* [PROBLEM DETAILS]: Could you copy out all the lines in the material below where the word "Given" occurs?

* [MATERIAL FOR THE TASK]:
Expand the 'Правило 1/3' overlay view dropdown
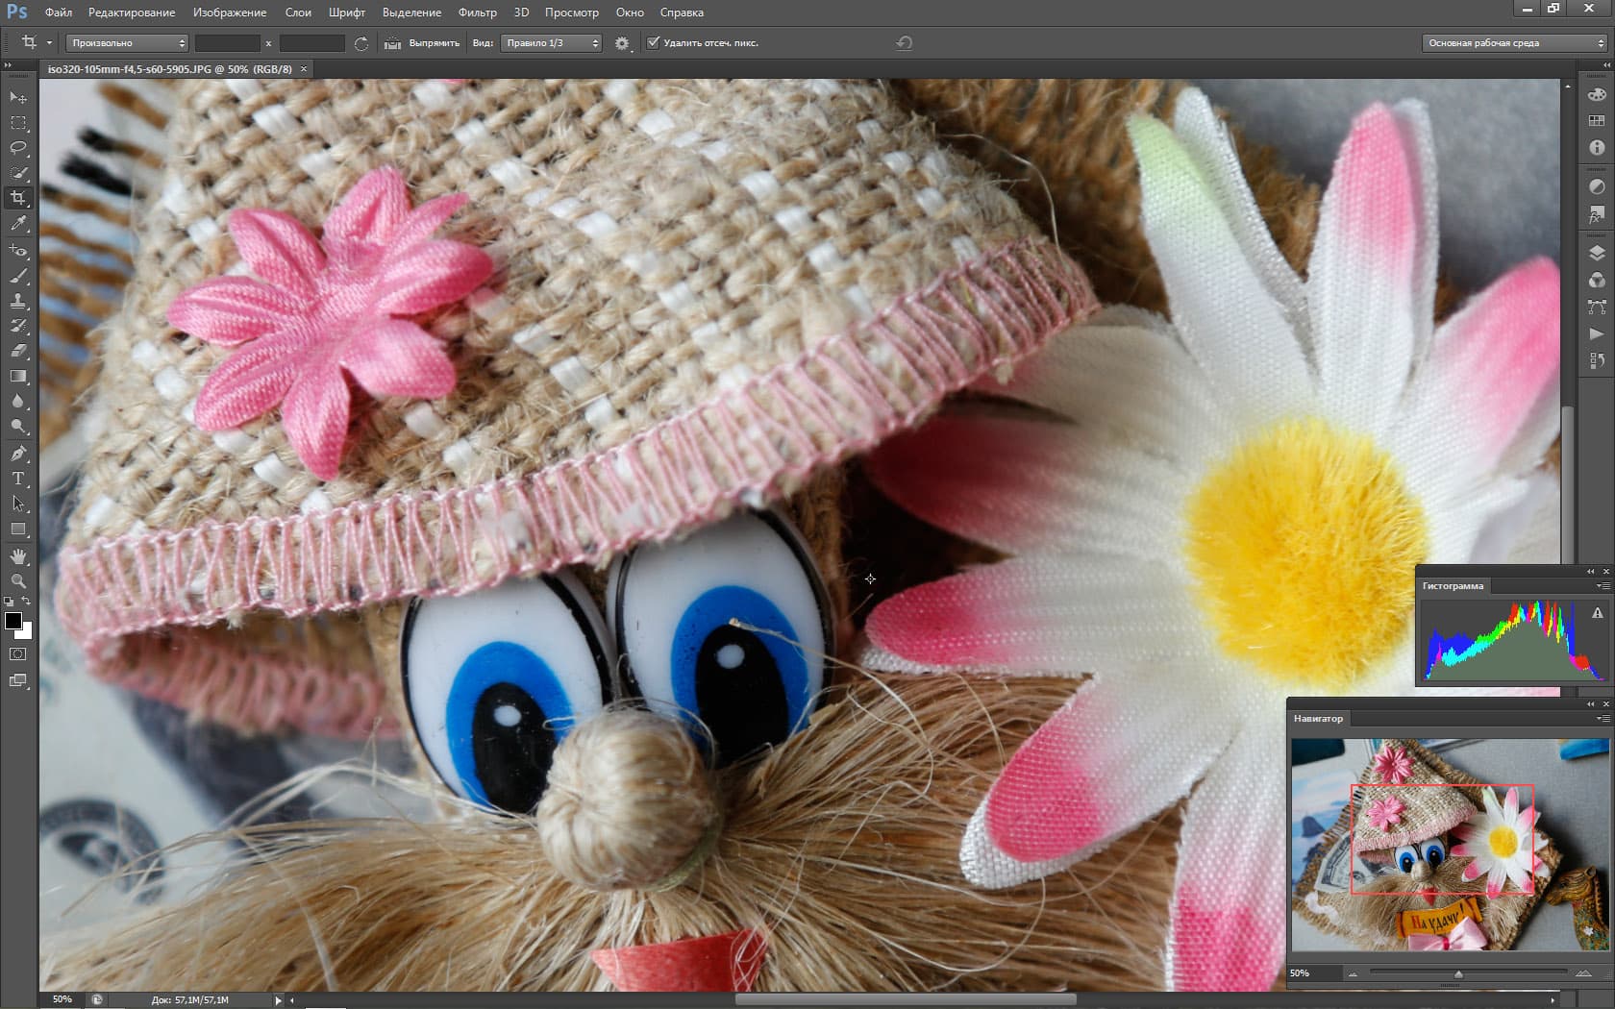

==

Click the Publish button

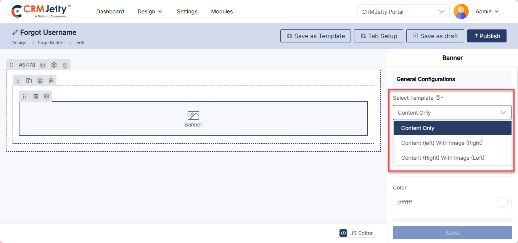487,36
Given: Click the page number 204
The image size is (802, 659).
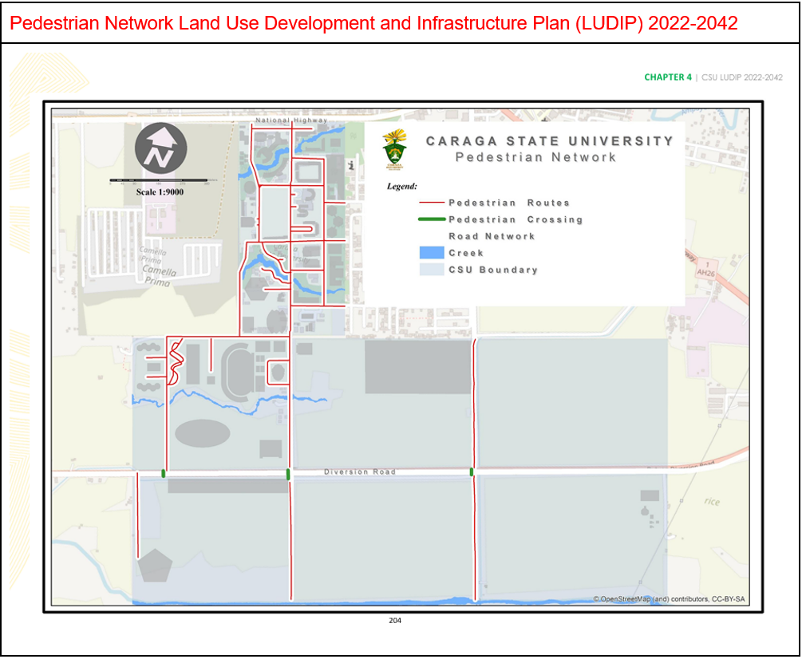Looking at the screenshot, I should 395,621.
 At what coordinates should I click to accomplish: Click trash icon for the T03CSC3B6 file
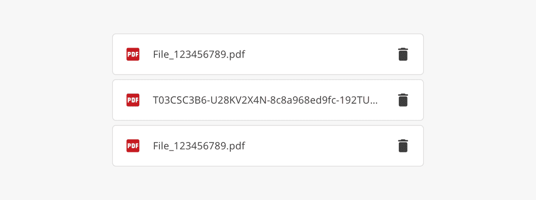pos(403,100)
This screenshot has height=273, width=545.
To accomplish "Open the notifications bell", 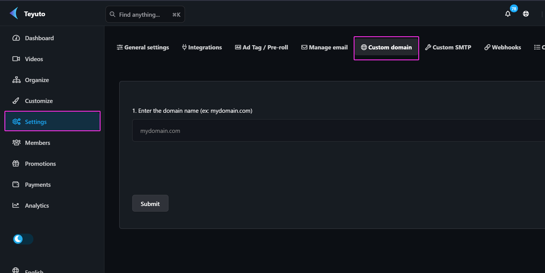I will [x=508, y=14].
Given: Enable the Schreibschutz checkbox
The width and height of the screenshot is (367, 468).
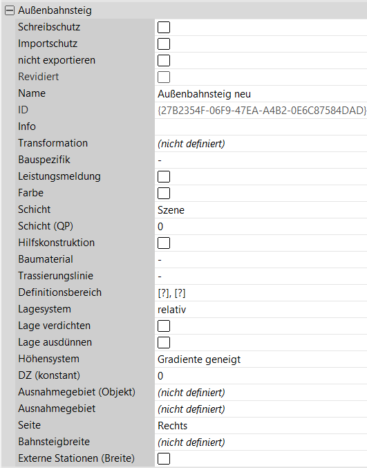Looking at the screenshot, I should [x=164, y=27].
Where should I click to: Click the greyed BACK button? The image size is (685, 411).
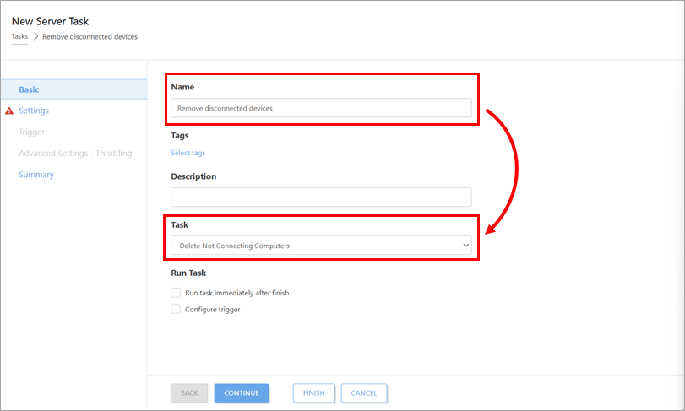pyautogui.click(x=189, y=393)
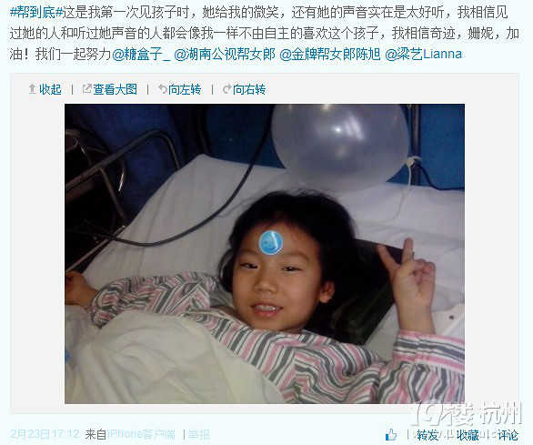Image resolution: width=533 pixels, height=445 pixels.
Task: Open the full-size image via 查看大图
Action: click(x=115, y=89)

* [FINAL ANSWER]:
Given: Click the page number 204
Given: Enable the Schreibschutz checkbox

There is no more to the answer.